Leveraging AI Services for FME Flow Administration

Files

FMEFlowAdminAI.fmw
- 300 KB
- Download

Introduction

In today's data-centric environment, optimizing the efficiency and reliability of data processing workflows is crucial. One strategy for monitoring job performance involves reviewing job statistics and cross-referencing them with log files. However, this approach can be time-consuming and requires manual effort. This article proposes a method to harness Artificial Intelligence (AI) services, such as OpenAI, to streamline tasks related to FME Flow Administration.

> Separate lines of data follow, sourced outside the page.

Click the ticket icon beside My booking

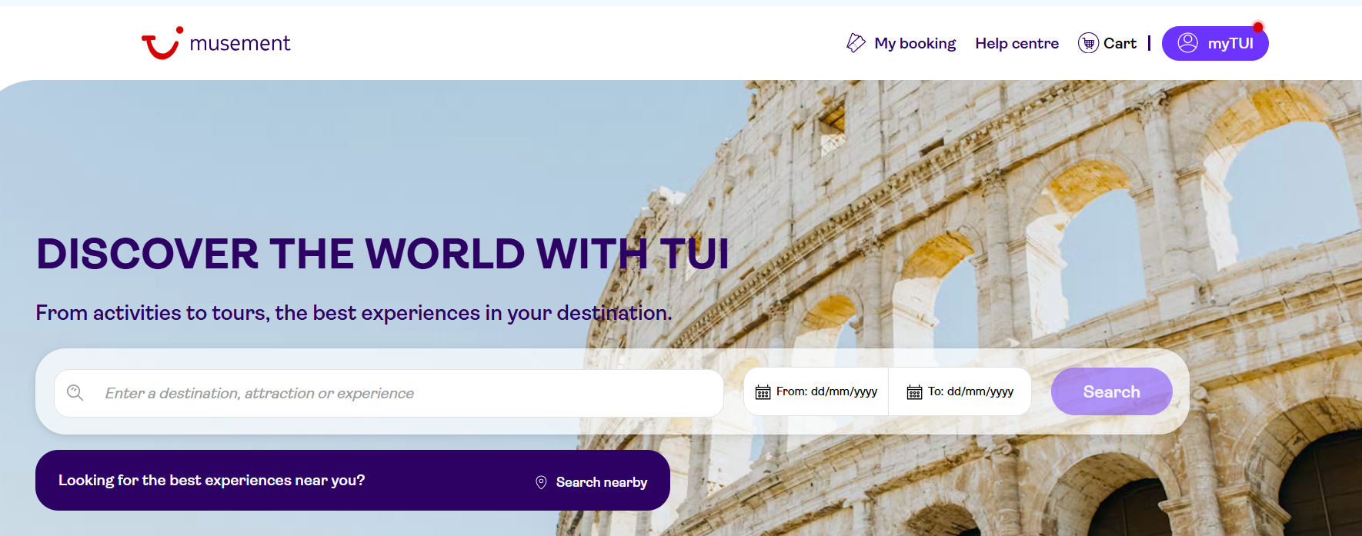(856, 43)
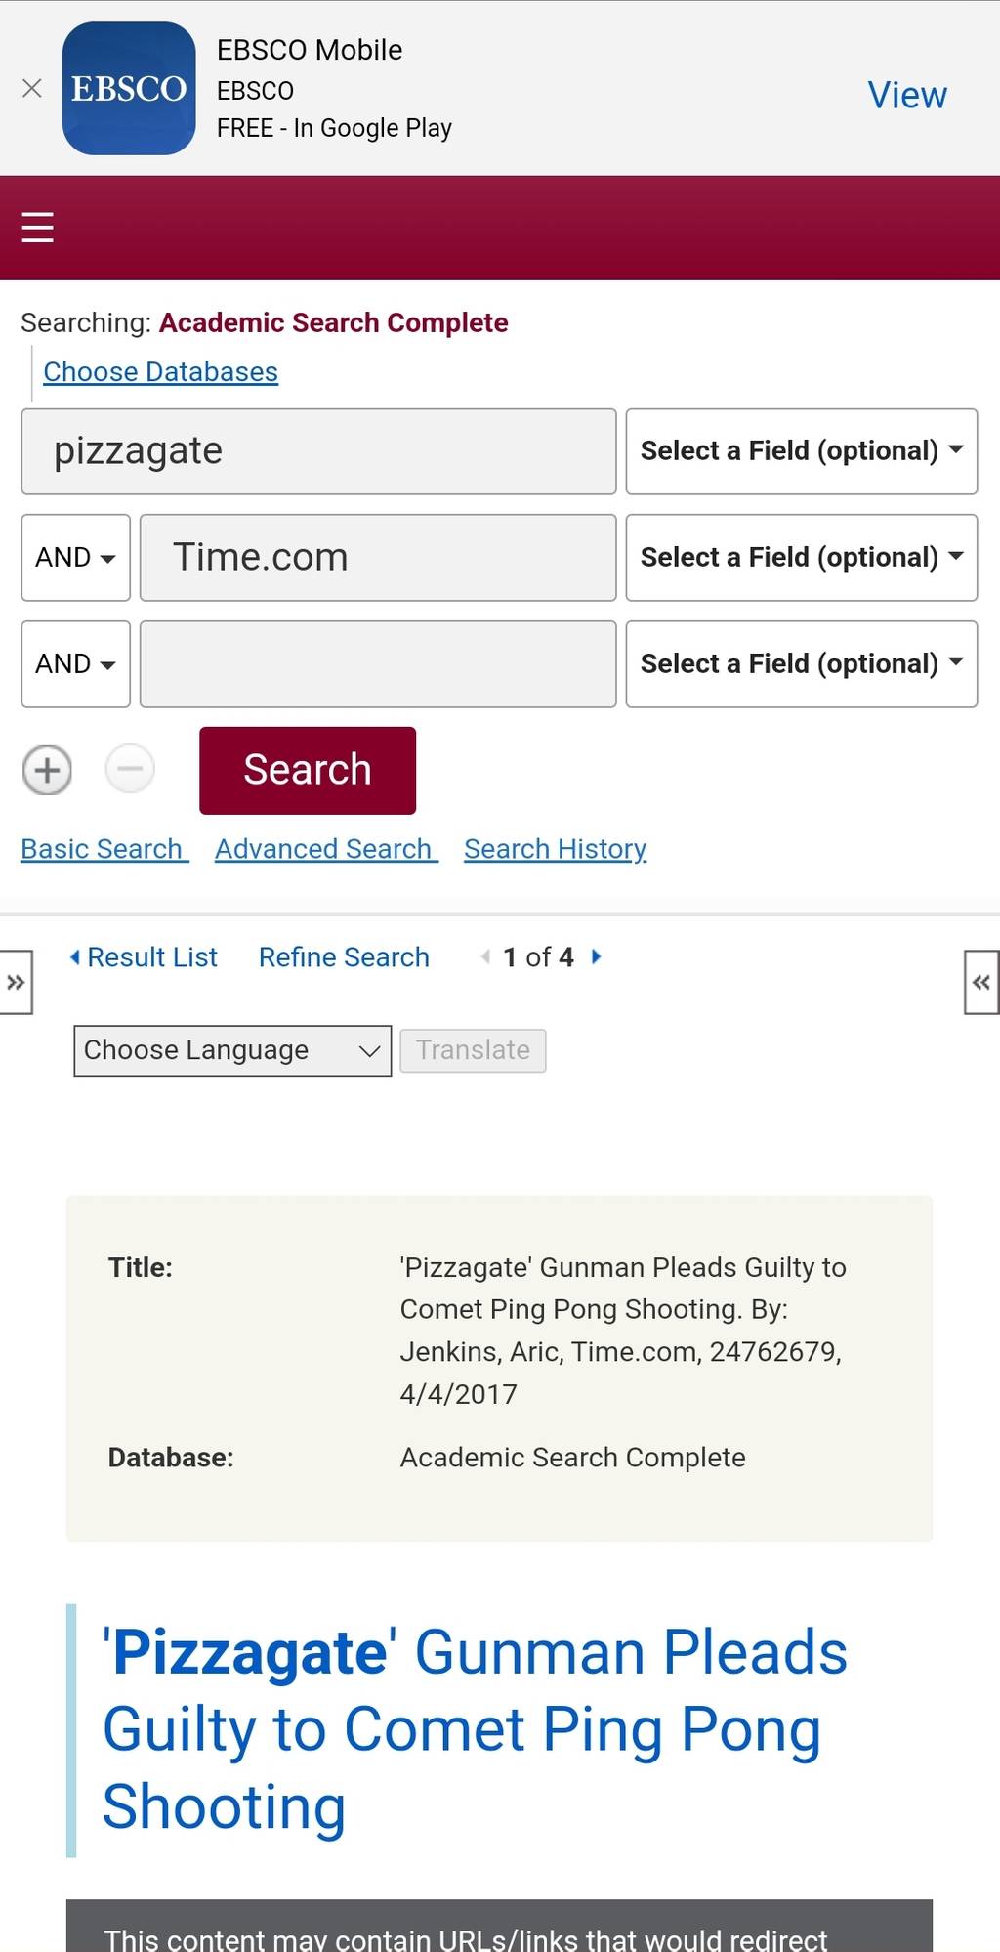
Task: Return to the Result List
Action: coord(143,956)
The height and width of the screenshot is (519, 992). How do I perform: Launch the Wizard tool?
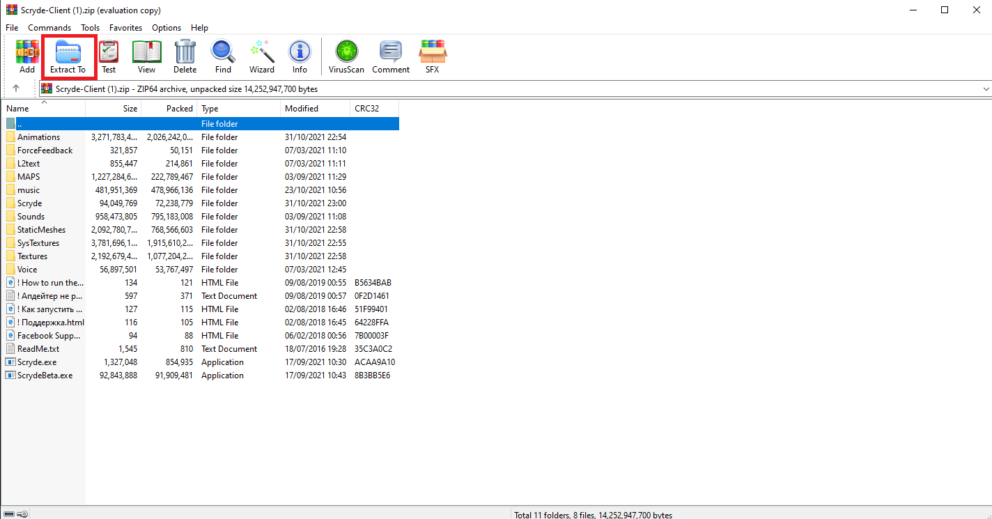[262, 56]
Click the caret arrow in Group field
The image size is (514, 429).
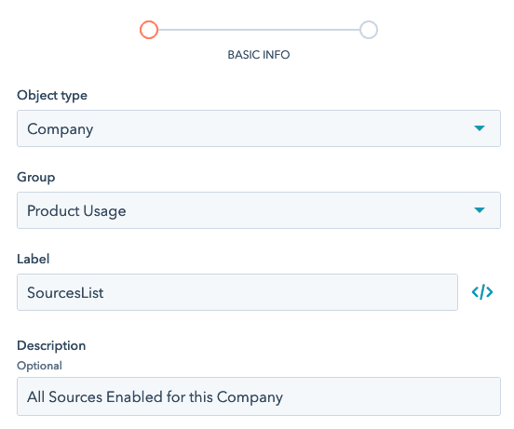coord(480,210)
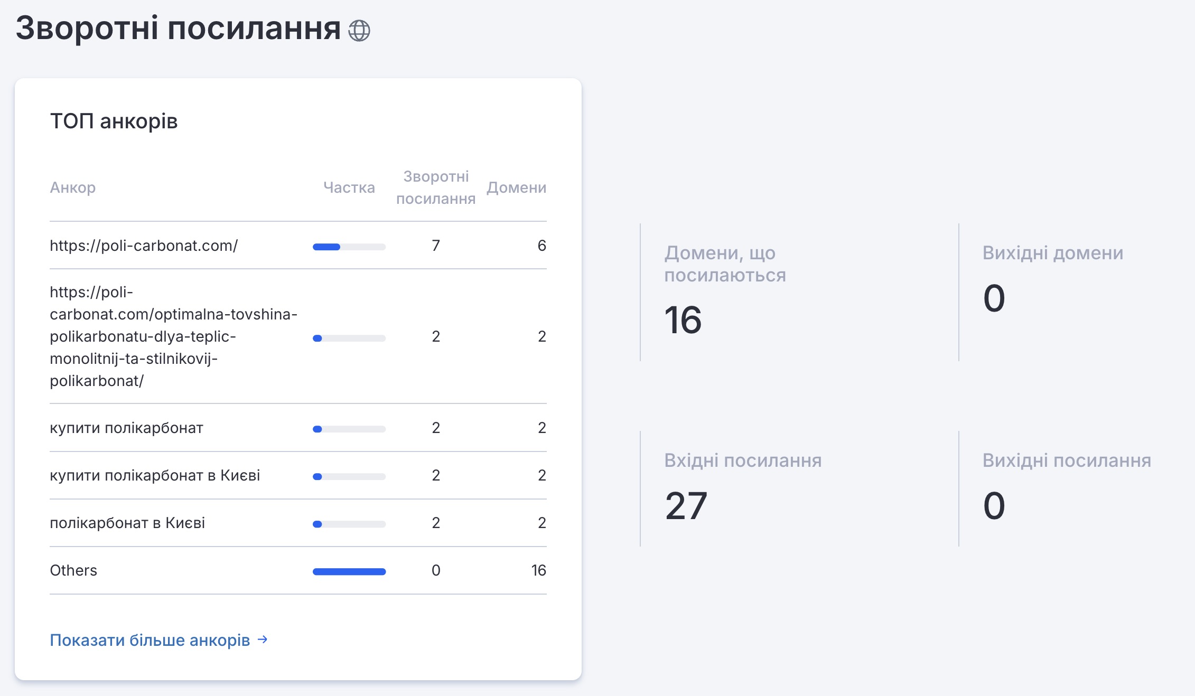Click the Вихідні домени metric label
Viewport: 1195px width, 696px height.
coord(1052,253)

The provided workspace empowers FME Flow Administrators to employ AI to scrutinize job logs and identify anomalies based on job statistics. This analysis can be conducted either in batch mode—for processing a specified number of days' worth of jobs—or immediately following a job's failure to complete. In batch mode, the initial step involves downloading and supplying the FME job statistics (such as CPU time, CPU percentage, peak memory usage, job status, and duration) to an AI service for outlier detection. AI models, including GPT-4, are highly adept at spotting anomalies within these metrics, thereby identifying underperforming jobs that significantly diverge from the norm. By utilizing AI services to highlight outliers in job performance, FME Flow administrators can adopt a more proactive stance in managing workflows.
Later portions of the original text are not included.